Thursday, September 27, 2012

Antibiotic Resistant security

I was reading an article recently about how some of the sterilization requirements in factory farms actually encourage more damaging infections which then led me to think about antibiotic resistant strains of diseases popping up due to overuse of antibiotics. This finally led me to think about similarities in computer security.

Since I started officially working in security around 1996 a number of us have suffered from a Cassandra complex; providing warnings and gloomy predictions, which have usually come true, and being generally ignored. Now, over a decade later, it's too late to do some of what we should have done back then. Everything is owned. We have to retrofit now instead of building security in from the ground up. Its MUCH more expensive and difficult today than if we would have started then.

One of those predictions I was making back in the early 2000's was the following:

  • We should move away from standardized IT environments where everything is centralized and the same
  • We should stop trying so hard to stop the 80% of low sophistication attackers and focus on the 20% of attackers we really care about and who can really hurt us
Recently I have been doing a lot of incident response work and every organization I have dealt with is suffering from bullet number one. Everything centrally authenticates, everyone is running the same OS image, usernames are conventionalized and standardized, networks are flat and everything is hacked. I consistently see an attacker take over an entire network because once they had 1 machine, they had them all. Does a scientist need the same environment as a secretary? Should the sales department windows desktop be able to touch the production SQL database? Don't know, don't care, everyone gets the standard image. (And the spread of an attack is massively higher)

That the industry has tried hard to solve the low hanging 80% attacks is obvious from looking at the "solutions" that are provided such as IDS, AV, Firewalls, failure logging, scan-exploit-report penetration tests etc. These have done a decent job of stopping scans, worms and mass malware for the most part and have failed miserably at stopping the remaining 20%. So why is this a problem? 80% is pretty good right? 

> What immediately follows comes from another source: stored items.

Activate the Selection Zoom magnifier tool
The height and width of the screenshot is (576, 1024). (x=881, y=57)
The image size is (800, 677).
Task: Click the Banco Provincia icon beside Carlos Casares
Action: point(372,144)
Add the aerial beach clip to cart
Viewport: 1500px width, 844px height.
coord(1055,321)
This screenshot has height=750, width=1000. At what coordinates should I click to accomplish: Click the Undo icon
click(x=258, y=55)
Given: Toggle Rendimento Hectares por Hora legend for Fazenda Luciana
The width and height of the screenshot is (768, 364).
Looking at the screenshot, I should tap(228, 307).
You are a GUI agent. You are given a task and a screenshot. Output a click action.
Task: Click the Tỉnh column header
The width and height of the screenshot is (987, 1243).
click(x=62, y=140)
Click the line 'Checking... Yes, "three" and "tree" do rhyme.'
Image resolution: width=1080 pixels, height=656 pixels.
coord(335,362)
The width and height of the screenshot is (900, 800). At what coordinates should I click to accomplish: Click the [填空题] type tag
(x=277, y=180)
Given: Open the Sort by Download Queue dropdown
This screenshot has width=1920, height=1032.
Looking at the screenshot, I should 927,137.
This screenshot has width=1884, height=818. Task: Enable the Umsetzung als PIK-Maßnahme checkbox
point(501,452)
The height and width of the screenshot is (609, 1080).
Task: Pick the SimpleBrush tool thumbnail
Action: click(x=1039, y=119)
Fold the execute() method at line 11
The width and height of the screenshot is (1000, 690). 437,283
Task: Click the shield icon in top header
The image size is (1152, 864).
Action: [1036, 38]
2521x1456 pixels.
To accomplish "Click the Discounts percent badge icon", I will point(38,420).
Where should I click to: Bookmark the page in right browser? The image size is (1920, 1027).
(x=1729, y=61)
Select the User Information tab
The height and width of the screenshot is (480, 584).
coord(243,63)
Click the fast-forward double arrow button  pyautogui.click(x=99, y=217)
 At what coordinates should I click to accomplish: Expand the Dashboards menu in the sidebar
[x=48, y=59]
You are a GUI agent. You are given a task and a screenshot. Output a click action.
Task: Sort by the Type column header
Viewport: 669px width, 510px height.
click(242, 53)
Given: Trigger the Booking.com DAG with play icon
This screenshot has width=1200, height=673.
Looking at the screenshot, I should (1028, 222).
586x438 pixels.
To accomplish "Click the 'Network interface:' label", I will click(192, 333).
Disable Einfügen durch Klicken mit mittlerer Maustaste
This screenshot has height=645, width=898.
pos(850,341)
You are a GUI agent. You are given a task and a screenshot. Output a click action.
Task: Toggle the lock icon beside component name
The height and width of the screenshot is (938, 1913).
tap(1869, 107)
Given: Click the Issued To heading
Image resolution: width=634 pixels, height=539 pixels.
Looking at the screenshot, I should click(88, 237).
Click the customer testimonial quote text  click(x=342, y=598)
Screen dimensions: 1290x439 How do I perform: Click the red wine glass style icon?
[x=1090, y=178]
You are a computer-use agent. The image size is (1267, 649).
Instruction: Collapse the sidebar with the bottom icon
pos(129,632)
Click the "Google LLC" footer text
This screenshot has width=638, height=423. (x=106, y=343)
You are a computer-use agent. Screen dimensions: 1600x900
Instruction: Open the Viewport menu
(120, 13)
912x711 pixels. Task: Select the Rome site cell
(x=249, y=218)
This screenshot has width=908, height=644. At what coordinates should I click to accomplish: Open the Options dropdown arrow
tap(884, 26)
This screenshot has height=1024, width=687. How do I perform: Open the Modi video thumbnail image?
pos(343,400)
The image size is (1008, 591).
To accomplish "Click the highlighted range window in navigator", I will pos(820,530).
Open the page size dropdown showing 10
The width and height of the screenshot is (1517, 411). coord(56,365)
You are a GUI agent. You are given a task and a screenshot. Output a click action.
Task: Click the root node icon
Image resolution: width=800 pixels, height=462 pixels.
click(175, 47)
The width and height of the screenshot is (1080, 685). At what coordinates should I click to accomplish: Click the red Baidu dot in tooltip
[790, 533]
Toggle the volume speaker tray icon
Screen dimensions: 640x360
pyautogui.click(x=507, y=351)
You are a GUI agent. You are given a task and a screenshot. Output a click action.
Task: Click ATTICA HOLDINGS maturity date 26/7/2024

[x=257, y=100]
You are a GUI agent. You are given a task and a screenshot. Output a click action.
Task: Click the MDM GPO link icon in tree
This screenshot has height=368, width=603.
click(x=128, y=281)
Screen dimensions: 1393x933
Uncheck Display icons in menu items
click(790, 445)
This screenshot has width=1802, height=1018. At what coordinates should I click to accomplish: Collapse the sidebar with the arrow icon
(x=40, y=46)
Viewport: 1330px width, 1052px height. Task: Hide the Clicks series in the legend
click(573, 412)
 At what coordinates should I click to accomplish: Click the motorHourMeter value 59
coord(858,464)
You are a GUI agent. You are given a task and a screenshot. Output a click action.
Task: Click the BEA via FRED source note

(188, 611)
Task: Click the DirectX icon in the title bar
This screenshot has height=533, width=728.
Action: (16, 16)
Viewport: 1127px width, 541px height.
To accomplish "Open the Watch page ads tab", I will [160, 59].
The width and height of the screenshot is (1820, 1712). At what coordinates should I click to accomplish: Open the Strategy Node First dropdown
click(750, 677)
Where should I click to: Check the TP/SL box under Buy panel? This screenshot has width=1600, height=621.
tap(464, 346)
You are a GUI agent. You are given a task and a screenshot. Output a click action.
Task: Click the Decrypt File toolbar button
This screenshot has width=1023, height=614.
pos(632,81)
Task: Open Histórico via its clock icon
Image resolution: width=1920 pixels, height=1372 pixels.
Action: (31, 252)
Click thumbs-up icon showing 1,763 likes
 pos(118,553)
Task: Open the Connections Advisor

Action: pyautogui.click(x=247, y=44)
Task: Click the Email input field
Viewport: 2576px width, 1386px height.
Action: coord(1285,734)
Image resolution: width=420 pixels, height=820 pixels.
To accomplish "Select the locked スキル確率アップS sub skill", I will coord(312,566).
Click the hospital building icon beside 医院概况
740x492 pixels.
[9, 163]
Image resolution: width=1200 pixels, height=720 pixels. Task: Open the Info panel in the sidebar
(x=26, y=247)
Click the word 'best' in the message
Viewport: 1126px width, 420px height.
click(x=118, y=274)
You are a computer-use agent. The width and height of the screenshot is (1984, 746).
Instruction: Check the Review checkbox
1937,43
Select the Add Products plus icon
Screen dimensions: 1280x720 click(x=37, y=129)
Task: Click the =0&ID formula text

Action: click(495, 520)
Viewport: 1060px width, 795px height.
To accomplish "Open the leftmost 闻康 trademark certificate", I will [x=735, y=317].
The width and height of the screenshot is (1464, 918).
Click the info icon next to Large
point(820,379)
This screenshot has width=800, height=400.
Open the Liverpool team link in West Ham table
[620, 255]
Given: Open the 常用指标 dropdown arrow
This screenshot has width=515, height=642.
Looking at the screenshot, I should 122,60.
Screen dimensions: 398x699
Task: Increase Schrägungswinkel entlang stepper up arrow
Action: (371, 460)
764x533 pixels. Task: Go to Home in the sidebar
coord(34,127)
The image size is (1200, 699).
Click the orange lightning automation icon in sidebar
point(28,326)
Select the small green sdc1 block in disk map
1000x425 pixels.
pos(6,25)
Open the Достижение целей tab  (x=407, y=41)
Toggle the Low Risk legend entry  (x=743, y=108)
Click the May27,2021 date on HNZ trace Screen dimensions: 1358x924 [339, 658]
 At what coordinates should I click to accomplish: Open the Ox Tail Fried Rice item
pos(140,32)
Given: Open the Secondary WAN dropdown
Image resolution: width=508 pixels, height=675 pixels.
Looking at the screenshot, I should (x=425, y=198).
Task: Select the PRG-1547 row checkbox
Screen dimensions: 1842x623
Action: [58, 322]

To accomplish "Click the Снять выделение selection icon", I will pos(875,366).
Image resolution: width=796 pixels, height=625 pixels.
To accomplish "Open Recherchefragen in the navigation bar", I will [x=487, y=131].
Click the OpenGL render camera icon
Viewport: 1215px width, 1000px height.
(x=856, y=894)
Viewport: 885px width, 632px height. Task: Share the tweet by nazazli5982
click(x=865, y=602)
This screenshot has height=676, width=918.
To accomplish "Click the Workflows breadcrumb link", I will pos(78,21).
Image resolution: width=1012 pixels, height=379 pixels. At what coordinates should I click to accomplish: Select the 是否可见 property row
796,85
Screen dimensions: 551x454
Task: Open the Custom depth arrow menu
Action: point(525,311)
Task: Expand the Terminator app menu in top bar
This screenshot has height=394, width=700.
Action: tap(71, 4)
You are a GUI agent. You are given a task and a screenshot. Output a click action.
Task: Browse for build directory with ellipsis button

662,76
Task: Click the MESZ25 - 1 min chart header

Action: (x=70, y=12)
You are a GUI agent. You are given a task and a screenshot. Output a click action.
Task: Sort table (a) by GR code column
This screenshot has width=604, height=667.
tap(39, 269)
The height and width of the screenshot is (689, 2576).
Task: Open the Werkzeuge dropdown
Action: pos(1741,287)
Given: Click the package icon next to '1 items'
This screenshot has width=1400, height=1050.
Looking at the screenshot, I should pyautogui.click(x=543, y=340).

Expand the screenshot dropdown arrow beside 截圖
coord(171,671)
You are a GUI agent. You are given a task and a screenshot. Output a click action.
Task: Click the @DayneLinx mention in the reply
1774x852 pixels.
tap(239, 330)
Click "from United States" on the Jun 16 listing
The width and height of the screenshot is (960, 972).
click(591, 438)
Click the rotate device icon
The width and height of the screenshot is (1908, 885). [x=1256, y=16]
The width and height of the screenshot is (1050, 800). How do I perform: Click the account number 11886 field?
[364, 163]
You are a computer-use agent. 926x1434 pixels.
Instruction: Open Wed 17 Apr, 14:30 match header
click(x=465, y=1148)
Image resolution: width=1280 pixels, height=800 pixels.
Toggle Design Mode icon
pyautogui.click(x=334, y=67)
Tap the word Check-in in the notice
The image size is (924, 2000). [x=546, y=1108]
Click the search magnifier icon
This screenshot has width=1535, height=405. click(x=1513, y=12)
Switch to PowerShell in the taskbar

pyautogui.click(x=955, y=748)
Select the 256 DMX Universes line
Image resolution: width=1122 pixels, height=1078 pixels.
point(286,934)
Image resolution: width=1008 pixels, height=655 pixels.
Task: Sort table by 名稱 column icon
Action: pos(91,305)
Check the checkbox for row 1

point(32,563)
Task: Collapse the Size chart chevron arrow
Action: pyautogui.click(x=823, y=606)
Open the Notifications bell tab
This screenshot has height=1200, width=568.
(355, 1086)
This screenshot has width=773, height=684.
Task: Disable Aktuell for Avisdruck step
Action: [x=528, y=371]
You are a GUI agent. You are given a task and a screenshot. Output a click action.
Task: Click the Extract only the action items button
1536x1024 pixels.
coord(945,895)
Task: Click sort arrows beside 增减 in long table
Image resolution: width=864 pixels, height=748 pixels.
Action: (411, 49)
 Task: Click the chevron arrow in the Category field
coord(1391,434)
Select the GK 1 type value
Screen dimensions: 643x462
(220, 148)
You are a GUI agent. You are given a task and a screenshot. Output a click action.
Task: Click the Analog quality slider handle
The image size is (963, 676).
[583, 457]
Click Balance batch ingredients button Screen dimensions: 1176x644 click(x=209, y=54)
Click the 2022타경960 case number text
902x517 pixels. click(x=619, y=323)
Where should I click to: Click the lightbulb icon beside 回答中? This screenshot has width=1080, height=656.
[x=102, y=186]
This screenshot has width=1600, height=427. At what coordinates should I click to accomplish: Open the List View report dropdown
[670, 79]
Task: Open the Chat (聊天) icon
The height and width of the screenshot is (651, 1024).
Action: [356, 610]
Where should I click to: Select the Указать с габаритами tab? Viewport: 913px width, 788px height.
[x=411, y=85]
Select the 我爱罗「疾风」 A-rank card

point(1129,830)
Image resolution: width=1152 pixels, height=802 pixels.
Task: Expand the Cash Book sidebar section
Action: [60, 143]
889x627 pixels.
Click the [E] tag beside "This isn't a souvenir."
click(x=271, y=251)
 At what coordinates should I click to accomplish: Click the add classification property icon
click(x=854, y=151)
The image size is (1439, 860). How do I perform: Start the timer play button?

Well lets look at what the differences between the two types of attackers are:

  • Goals
    • Might steal your SSN or CC
    • Might use your system as a bot in a DDOS
    • Might redirect you to advertisements
    • Might strip your WoW character
    • Might deface your website / embarrass you
  • Techniques
    • Mass scans
    • 1day exploits (often available patch)
    • Exploiting poor web coding 
    • SQLinjection
    • Mass malware
  • Goals
    • Will try to steal your intellectual property and us it for strategic advantage
    • Will gather intelligence against you to gain an edge in negotiations, legislation, bids, etc.
    • Will destroy the master boot record of all your desktops to financially damage your country
    • Will use you to attack your customers to achieve the above
    • Will steal your source code to find 0day, insert backdoors or sell it to competitors
  • Techniques
    • 0day
    • Targeted spear phishing
    • Sophisticated post exploitation & persistence
    • Covert channels
    • Anti-analysis & evasion
    • Malicious insiders, supply chain, implanted hardware
    • Mass data exfiltration
    • Crypto key stealing
    • Trust relationship hijacking
So what we have effectively done is build an environment where all target hosts are uniformly the same, and ensure that the only "germs" who can get in are the ones who we can't detect, can't stop and can't deal with. Superbugs. 

Whats worse is the more we get compromised and hurt by the 20% the more money and resources we throw at trying to solve the 80% and the more we put our head in the sand about the attackers that really want to hurt us and are good at doing it. We've pushed the motivated attackers way from using the easy to deal with techniques towards the ones we can't solve very well and are very expensive.

There are a few possible solutions:
  • Build active response capabilities (offense). This is messy and will cause a lot of problems but no one ever won a war with high walls and defense only. (Maginot line?)
  • Start throwing money and resources at the 20% problem. PCI is not going to do it. Compliance pen tests are not going to do it. Researching virtualizing every process, location aware document formats, degradation of service for anomalous connections, better intelligence, data sharing and correlation, in short making it increasingly expensive for the sophisticated attacker is what we should be looking at.
We have to stop popping antibiotics and figure out how to cut out the flesh eating bacteria.



The Ubiquitous Mr. Lovegroove said...

IT standardisation reduces costs and increases efficiency and often creates stronger controls, e.g. everyone in AD has to change password every 30 days.
It just may leave more money for security.

valsmith said...

Yeh thats the line I always here from corp security people, and you do definitely have a point. It comes down to your particular business needs. You can standardize in enclaves rather than across the whole enterprise. Scientists can be standardized one way while HR staff another, and execs a third. However every fortune 100/500 I've penetrated who was flat across everything I've taken over completely in ~2days or less. Every one I've attacked that had mixed and segregated business units took me much longer and was more likely to detect me. Security may not be everyone's #1 business priority, and that's a valid risk assessment to make.